= RECORDS SUPPLIED =
________________

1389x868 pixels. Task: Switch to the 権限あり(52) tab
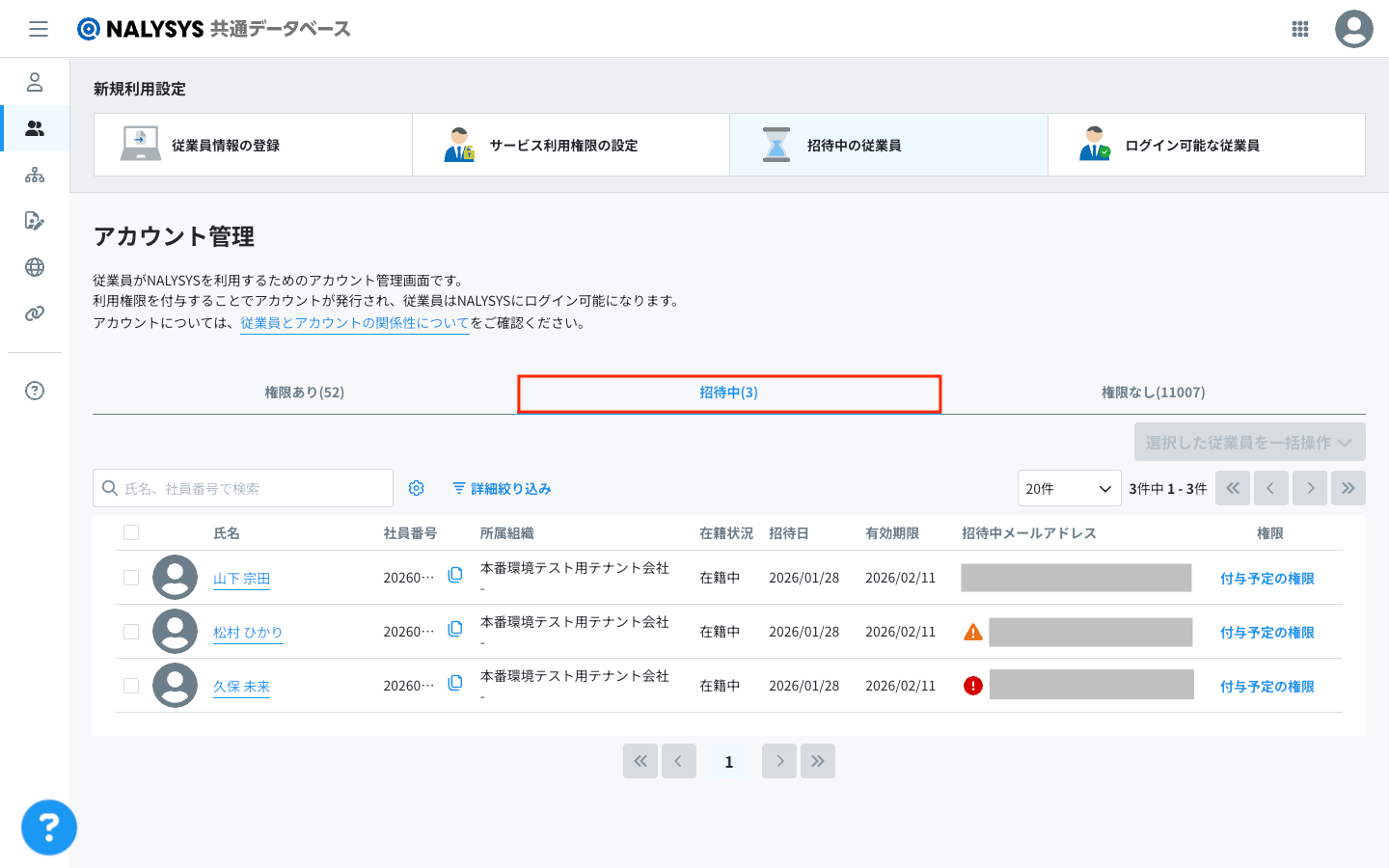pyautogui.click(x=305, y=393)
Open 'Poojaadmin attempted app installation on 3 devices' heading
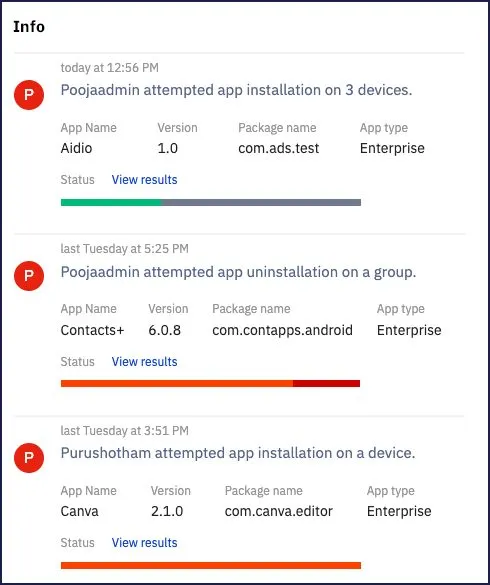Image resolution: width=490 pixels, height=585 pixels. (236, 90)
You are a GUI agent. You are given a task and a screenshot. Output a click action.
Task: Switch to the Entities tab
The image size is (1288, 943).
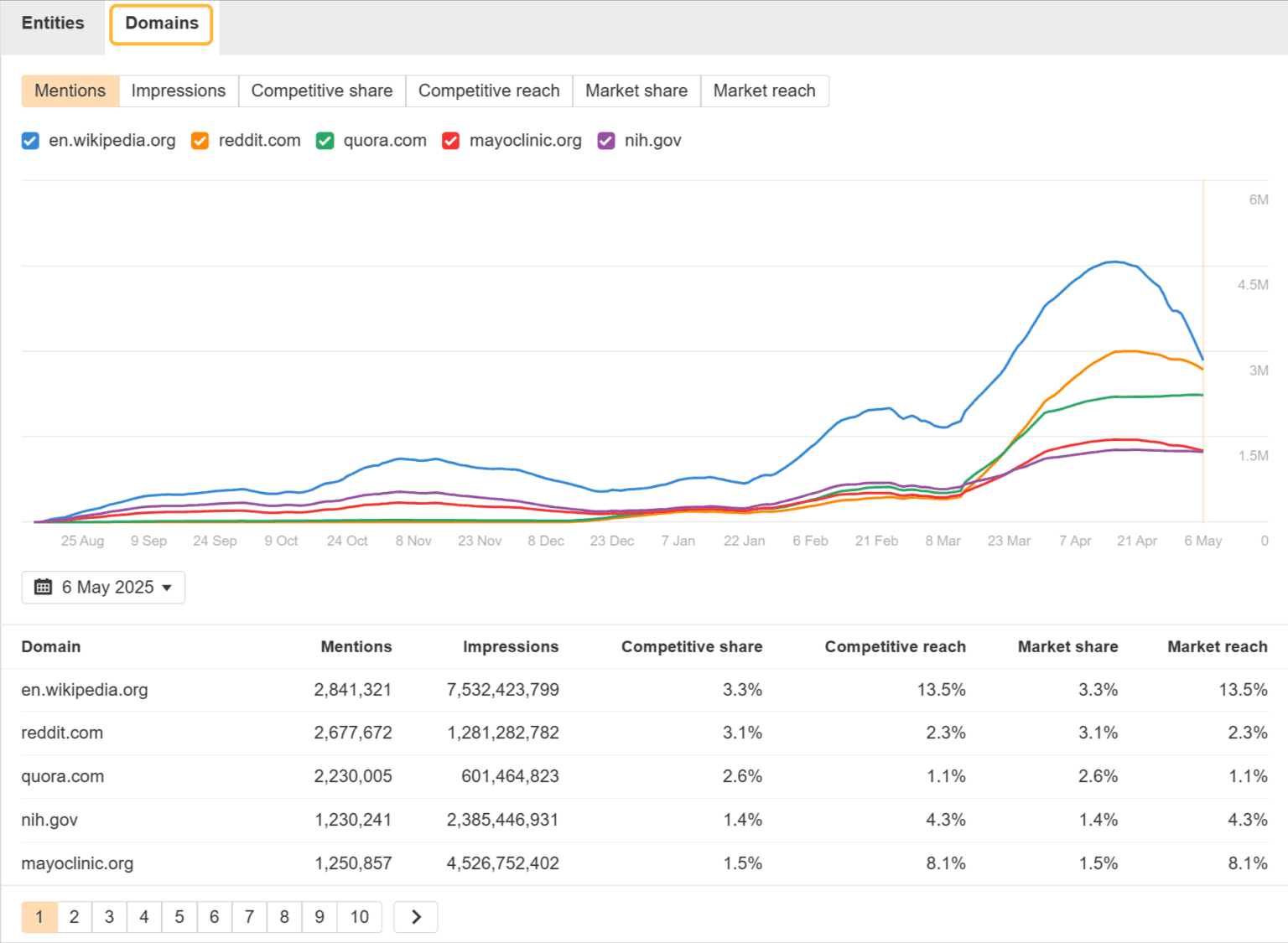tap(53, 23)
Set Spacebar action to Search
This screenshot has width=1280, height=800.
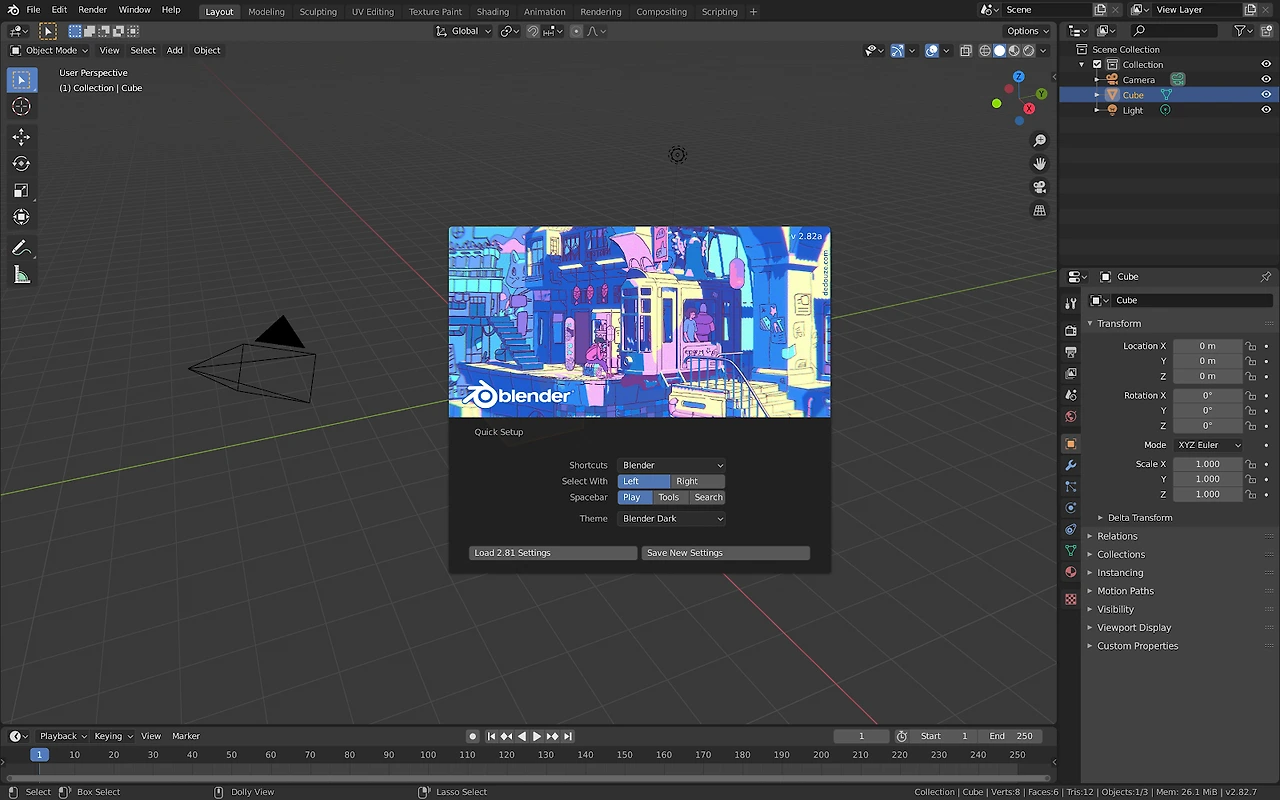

________________

Render the rows above as a numbered list with no blank lines, and leave the pictures out.

1. 1389x868 pixels. Task: Switch to the 権限あり(52) tab
2. pyautogui.click(x=305, y=393)
3. Open 'Poojaadmin attempted app installation on 3 devices' heading
4. Image resolution: width=490 pixels, height=585 pixels. (236, 90)
5. You are a GUI agent. You are given a task and a screenshot. Output a click action.
6. Task: Switch to the Entities tab
7. The image size is (1288, 943).
8. tap(53, 23)
9. Set Spacebar action to Search
10. This screenshot has width=1280, height=800.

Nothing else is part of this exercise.